Percy Cyrus was convicted on two counts: (1) delivery of a controlled substance, and (2) possession of a controlled substance. He was sentenced to eleven years and six years, respectively, for the crimes. Upon appeal to this Court, the defendant raises three issues:

1. Did the trial court err in refusing to give defendant's tendered instructions numbers 1, 2, and 3?

2. Was the evidence sufficient to support the convictions?

3. Did the trial court err in entering judgment and imposing sentence on both counts?

On March 9, 1976, Robert Anderson, an undercover narcotics officer of the Indiana State Police, and Mark Pence, a confidential informant, went to the Swing Bar in Marion, Indiana. Anderson testified that Pence was going to introduce Anderson to people in the drug trade. Anderson and Pence began playing pool. The defendant approached Pence (whom he knew) and said hello to him. Pence then indicated to the defendant that Pence and Anderson were "looking for something for the head"; the defendant stated that he had "some good jive." The defendant told Anderson and Pence to "meet him in a few seconds back in the rest room to consumate (sic) the deal." The defendant, in the rest room, produced two small foil packets and handed them, one at a time, to Pence. The defendant was paid $20. Further conversation related to possible future drug dealings.

I.

The defendant first argues that the trial court erred in refusing to give the defendant's tendered instructions numbers 1, 2, and 3. The three interrelated instructions addressed the defense of entrapment. The trial judge refused the instructions because "there isn't any evidence that would warrant me giving the instruction(s) as such, so I am not going to give (those) instruction(s)."

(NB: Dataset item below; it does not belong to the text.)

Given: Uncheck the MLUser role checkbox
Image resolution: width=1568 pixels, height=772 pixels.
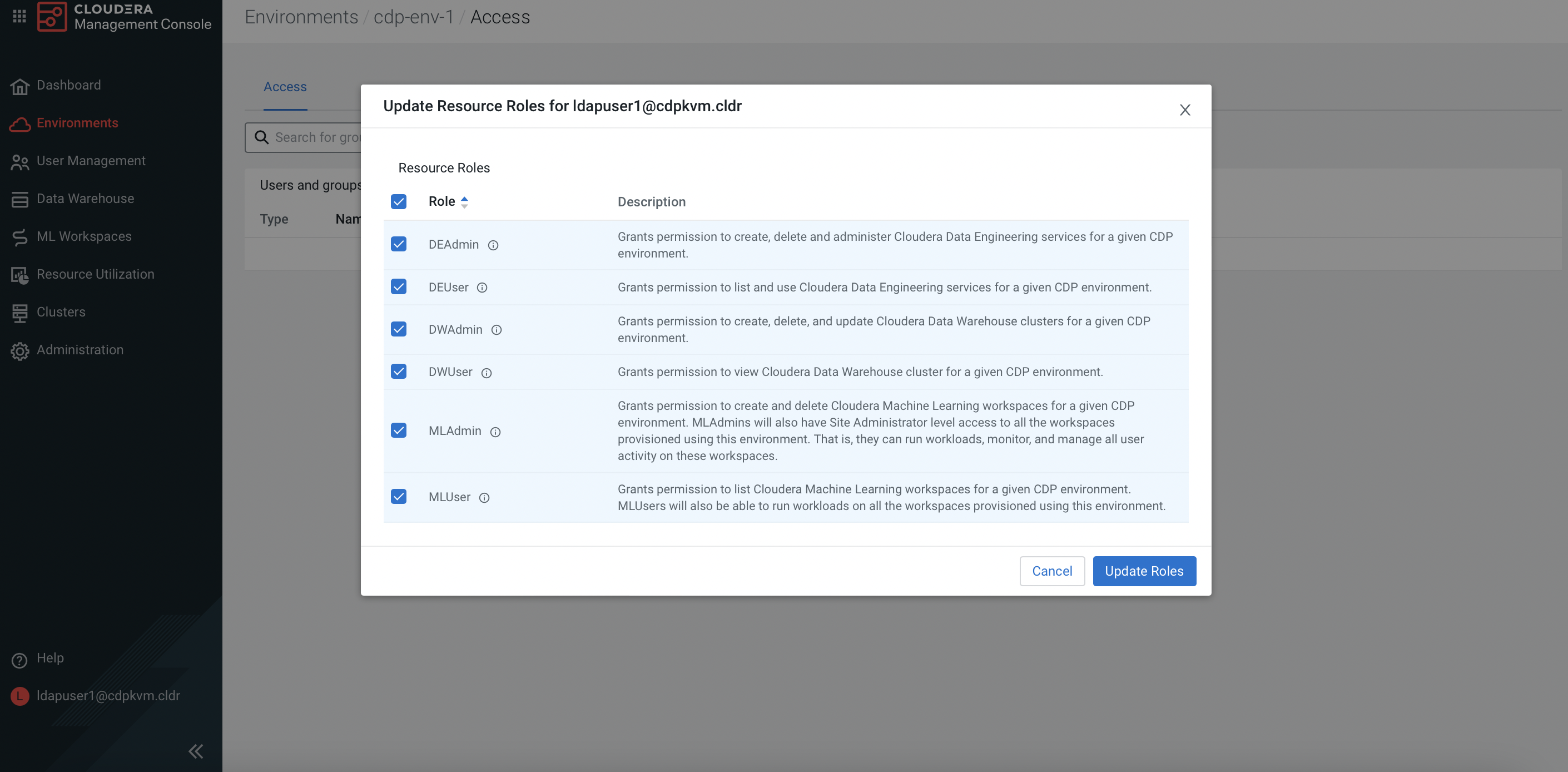Looking at the screenshot, I should click(x=399, y=496).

Since Hardin v. State, (1976) 265 Ind. 635, 358 N.E.2d 134, the defense of entrapment has involved a two-part inquiry: (1) did the police officers or their informants initiate or actively participate in the criminal activity; and (2) is there evidence that the accused was predisposed to commit the crime so that the proscribed activity was not solely the idea of the police officials? The defendant posits that because the resolution of the question of entrapment necessarily demands a factual determination and because the jury is the trier of the facts, the jury should have been instructed upon the entrapment defense.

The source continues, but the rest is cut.